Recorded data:
— Begin —
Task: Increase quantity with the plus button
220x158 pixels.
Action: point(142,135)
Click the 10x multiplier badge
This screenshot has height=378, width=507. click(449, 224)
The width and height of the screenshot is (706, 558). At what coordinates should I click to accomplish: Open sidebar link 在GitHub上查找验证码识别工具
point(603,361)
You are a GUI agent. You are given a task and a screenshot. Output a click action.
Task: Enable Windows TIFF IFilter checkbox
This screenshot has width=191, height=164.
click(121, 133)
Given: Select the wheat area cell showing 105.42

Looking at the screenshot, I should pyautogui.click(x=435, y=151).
— End —
— Begin —
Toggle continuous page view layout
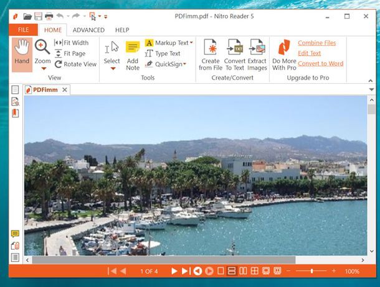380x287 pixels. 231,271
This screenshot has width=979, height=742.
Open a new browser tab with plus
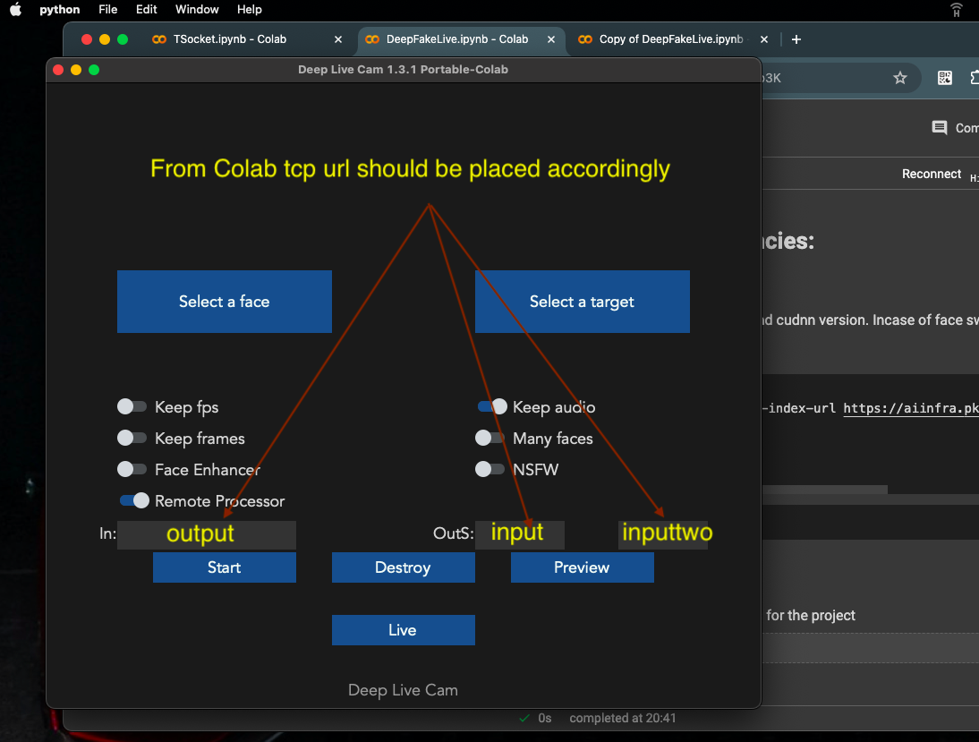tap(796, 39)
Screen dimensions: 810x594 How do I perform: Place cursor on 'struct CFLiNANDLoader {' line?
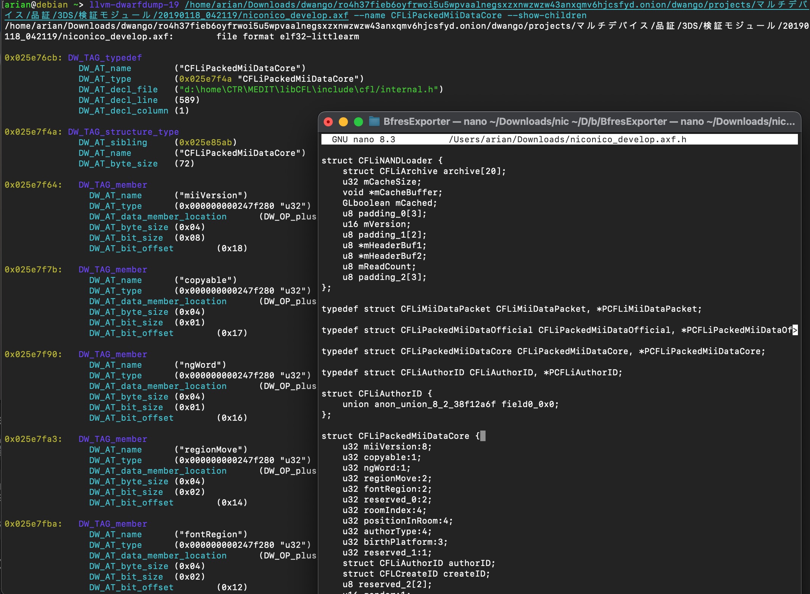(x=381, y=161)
— End —
WORK INSTRUCTIONS: Rewrite the stretch of records from the line containing "You are a GUI" through the line containing "Looking at the", replacing "checkbox" with "check box" and keeping everything else unchanged. Give only those lines.

IN RESPONSE:
You are a GUI agent. You are given a task and a screenshot. Output a click action.
Task: Enable Windows TIFF IFilter check box
This screenshot has width=191, height=164.
click(121, 133)
Given: Select the wheat area cell showing 105.42

Looking at the screenshot, I should pyautogui.click(x=435, y=151).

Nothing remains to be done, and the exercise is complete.